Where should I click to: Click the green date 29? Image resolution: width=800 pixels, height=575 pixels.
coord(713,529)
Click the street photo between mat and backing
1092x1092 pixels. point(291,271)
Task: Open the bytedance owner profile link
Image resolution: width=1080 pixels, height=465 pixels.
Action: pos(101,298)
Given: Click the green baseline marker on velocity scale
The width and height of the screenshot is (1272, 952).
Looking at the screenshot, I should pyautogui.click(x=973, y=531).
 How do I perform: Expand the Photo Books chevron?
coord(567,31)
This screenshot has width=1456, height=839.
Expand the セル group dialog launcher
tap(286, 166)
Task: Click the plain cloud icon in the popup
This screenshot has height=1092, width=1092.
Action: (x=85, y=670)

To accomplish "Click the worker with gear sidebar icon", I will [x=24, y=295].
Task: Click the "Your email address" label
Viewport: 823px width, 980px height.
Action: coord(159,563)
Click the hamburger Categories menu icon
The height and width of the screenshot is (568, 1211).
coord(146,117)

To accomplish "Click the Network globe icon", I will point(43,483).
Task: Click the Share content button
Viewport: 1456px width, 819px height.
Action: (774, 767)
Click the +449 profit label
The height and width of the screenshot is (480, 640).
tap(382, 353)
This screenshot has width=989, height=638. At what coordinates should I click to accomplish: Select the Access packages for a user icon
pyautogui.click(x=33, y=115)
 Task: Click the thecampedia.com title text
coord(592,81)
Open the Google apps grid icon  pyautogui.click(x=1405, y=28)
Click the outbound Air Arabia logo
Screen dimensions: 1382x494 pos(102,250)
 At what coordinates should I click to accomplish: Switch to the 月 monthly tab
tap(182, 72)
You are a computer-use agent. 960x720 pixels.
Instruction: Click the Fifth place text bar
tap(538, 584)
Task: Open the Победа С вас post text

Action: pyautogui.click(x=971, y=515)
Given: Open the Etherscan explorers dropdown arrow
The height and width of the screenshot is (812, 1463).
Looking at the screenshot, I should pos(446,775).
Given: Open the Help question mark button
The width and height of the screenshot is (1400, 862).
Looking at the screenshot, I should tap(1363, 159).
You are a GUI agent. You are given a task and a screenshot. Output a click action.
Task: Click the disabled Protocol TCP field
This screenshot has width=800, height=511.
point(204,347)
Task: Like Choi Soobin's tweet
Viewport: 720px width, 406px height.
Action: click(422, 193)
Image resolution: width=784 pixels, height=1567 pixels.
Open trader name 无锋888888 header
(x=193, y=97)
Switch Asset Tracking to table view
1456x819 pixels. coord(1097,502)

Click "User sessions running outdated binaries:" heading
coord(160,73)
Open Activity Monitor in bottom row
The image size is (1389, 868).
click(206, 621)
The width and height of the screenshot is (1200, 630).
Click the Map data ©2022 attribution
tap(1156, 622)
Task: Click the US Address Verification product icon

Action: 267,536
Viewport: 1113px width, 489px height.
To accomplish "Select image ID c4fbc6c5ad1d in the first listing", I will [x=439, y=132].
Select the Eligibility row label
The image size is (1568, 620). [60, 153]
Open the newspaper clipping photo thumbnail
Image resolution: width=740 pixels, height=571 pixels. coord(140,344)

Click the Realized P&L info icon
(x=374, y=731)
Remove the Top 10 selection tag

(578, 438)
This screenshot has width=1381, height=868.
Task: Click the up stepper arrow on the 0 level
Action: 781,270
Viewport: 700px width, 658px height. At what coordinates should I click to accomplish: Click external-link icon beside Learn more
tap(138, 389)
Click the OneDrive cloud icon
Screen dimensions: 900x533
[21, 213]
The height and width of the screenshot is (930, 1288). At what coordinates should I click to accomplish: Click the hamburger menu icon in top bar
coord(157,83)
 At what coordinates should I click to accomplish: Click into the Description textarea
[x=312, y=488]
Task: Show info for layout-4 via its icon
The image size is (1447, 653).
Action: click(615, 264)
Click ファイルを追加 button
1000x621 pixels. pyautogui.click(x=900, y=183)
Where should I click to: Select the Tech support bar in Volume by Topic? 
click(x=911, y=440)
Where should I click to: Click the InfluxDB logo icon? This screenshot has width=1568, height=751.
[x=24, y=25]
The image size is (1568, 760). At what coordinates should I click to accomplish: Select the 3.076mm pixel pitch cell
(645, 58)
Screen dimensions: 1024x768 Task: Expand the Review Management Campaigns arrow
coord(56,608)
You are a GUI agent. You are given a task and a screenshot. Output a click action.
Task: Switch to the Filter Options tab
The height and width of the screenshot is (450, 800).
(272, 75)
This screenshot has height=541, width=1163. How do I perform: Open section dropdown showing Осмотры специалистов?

== == ==

Written problem:
Copy out the rows from the line containing "Given: Open the Etherscan" through the line containing "click(206, 621)", inclusive, reproducing each line verbatim.

Final result:
Given: Open the Etherscan explorers dropdown arrow
The height and width of the screenshot is (812, 1463).
Looking at the screenshot, I should pos(446,775).
Given: Open the Help question mark button
The width and height of the screenshot is (1400, 862).
Looking at the screenshot, I should tap(1363, 159).
You are a GUI agent. You are given a task and a screenshot. Output a click action.
Task: Click the disabled Protocol TCP field
This screenshot has width=800, height=511.
point(204,347)
Task: Like Choi Soobin's tweet
Viewport: 720px width, 406px height.
Action: click(422, 193)
Image resolution: width=784 pixels, height=1567 pixels.
Open trader name 无锋888888 header
(x=193, y=97)
Switch Asset Tracking to table view
1456x819 pixels. coord(1097,502)

Click "User sessions running outdated binaries:" heading
coord(160,73)
Open Activity Monitor in bottom row
The image size is (1389, 868).
click(206, 621)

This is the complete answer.